Additionally, this work contributes to the astronomical scientific community by providing a general cloud-based service for image-based astronomical object classification. The service offers users a cloud-based infrastructure for different ML experiments on provided and proprietary astronomical data. Training, fine-tuning, evaluation, and inference pipelines are implemented within the service, allowing for integration and execution of the entire ML workflow.
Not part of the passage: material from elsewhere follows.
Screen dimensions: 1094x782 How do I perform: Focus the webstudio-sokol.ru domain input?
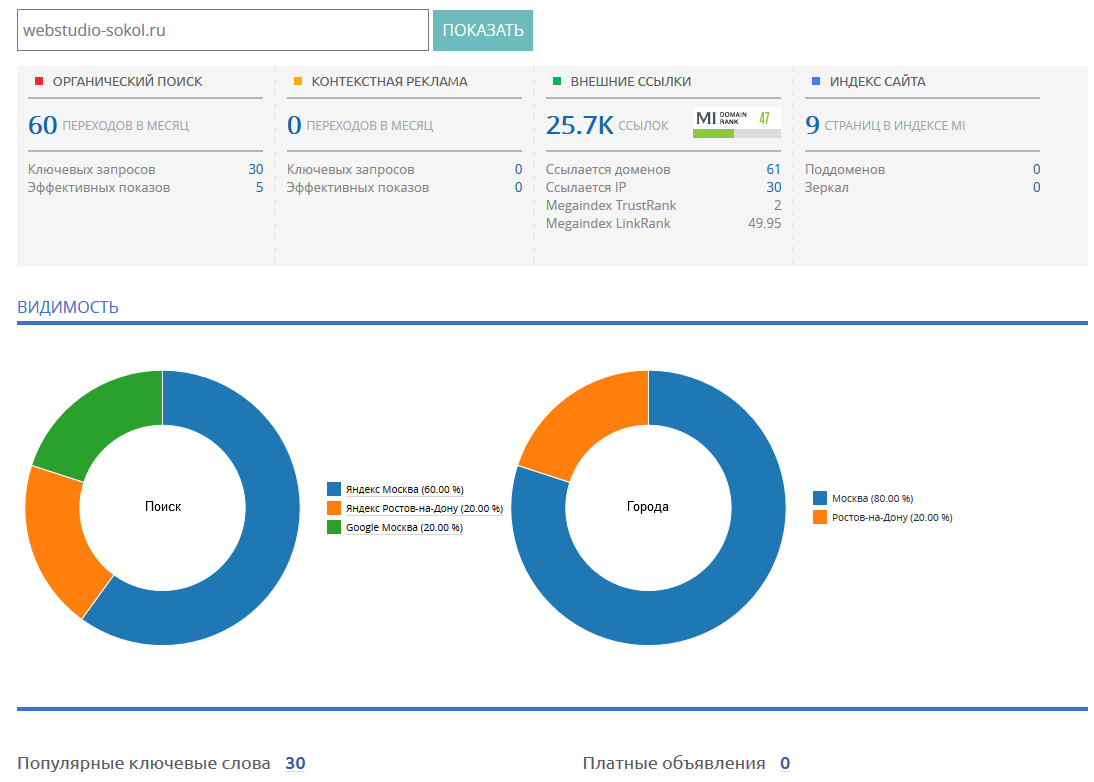(223, 30)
Additionally, it enables users to monitor their pipelines using TensorBoard-based visualizations and other performance metrics.
Future work aims to increase the number of sub-object classes by including poorly represented classes into the model and leveraging distributed computing approaches for large-scale inference on the overall First Byurakan Survey database. The authors intend to annotate additional sub-object datasets to address these issues and provide researchers with a more comprehensive toolset for applying to a broader range of astronomical surveys.